Morgan s’était à demi attendu à trouver le Mahanayake Thero assis les jambes croisées sur une natte, probablement entouré d’encens et de moines chantonnant. Il y avait, en effet, juste une trace d’encens dans l’air froid, mais le supérieur titulaire du vihare de la Sri Kanda était assis derrière un bureau tout à fait ordinaire, équipé de terminaux standard de vision et de mémoire. Le seul élément inhabituel dans la pièce était une tête de Bouddha un peu plus grande que nature, posée sur un socle dans un coin. Morgan ne pouvait dire si elle était réelle ou simplement une projection.
En dépit de ce décor conventionnel, il y avait peu de chance pour que le supérieur du monastère pût être pris par erreur pour n’importe quel autre genre de dirigeant. En dehors de l’inévitable robe jaune, le Mahanayake Thero possédait deux autres caractéristiques qui, à cette époque, étaient vraiment très rares. Il était complètement chauve et il portait des lunettes.
Les deux, présuma Morgan, résultaient d’un choix délibéré. Comme la calvitie pouvait être si facilement guérie, ce crâne d’ivoire luisant devait être rasé ou épilé. Et il ne pouvait se souvenir quand il avait vu des lunettes pour la dernière fois, sauf dans des images ou des drames historiques.
La combinaison était fascinante et déconcertante.
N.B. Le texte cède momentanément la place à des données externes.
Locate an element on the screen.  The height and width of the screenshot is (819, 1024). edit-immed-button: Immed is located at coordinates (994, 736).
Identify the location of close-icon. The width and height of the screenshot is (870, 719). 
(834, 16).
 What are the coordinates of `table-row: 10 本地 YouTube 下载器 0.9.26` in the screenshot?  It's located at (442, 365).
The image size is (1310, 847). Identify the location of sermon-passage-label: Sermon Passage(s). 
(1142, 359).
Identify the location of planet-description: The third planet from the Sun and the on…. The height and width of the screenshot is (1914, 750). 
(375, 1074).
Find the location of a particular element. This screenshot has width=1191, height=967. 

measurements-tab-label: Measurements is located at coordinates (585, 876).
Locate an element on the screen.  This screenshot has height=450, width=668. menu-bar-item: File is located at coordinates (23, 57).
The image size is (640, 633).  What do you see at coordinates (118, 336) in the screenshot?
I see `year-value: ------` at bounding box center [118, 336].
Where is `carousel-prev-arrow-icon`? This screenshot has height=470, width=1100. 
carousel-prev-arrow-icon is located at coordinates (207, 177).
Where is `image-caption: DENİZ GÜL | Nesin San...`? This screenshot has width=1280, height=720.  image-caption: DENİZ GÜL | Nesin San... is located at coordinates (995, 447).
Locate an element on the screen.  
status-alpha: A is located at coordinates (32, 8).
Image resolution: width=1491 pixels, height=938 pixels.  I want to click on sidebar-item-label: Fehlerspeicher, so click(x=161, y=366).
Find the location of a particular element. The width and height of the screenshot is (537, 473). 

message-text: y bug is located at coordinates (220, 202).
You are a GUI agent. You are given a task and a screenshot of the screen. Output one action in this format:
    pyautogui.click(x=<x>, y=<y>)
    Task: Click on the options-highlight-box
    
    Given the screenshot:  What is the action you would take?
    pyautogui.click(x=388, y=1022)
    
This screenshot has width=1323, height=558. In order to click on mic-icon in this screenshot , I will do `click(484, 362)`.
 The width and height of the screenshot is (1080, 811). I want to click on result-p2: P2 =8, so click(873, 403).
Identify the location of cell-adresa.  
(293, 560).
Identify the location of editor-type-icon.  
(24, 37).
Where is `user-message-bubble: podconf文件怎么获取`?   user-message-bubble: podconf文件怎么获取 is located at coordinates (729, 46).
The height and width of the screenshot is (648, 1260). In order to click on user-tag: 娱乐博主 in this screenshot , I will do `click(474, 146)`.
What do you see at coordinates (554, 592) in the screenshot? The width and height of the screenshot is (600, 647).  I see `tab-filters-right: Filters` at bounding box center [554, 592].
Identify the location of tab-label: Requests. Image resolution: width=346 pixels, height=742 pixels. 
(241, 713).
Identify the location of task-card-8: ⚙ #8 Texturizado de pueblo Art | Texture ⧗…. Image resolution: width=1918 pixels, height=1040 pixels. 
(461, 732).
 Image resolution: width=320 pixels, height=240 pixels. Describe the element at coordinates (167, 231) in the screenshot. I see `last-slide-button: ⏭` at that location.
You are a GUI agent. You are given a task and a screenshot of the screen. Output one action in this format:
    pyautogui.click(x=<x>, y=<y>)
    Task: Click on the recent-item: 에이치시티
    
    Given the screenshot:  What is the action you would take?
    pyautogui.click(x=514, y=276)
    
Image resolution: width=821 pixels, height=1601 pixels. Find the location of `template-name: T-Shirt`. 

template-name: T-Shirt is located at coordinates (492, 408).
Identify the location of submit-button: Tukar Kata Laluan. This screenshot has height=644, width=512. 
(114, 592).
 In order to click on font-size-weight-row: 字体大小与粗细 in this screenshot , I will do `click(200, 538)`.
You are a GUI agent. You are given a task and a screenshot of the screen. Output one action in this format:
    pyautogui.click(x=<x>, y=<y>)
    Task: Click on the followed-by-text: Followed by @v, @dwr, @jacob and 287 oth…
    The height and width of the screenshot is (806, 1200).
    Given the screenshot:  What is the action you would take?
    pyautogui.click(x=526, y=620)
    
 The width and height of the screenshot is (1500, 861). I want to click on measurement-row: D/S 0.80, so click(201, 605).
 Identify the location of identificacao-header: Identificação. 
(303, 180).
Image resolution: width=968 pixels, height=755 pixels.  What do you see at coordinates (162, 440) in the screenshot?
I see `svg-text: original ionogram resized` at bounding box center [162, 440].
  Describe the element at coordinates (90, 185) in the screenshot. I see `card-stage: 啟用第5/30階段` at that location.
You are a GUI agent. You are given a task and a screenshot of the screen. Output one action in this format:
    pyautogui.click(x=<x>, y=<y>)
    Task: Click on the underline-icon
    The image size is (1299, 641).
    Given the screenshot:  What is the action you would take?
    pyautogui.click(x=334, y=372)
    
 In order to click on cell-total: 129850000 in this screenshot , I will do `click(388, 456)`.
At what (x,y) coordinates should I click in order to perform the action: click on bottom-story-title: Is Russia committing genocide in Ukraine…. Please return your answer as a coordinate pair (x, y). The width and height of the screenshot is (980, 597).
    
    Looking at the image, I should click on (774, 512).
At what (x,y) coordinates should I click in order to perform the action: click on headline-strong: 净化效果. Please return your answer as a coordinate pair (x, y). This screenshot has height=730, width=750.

Morgan se trouva dans l’impossibilité virtuelle de deviner l’âge du Mahanayake Thero ; ce pouvait être n’importe lequel depuis quarante ans en pleine force de l’âge jusqu’à quatre-vingts ans bien conservés. Et ces verres, tout transparents qu’ils fussent, dissimulaient pourtant les pensées et les émotions qui étaient derrière.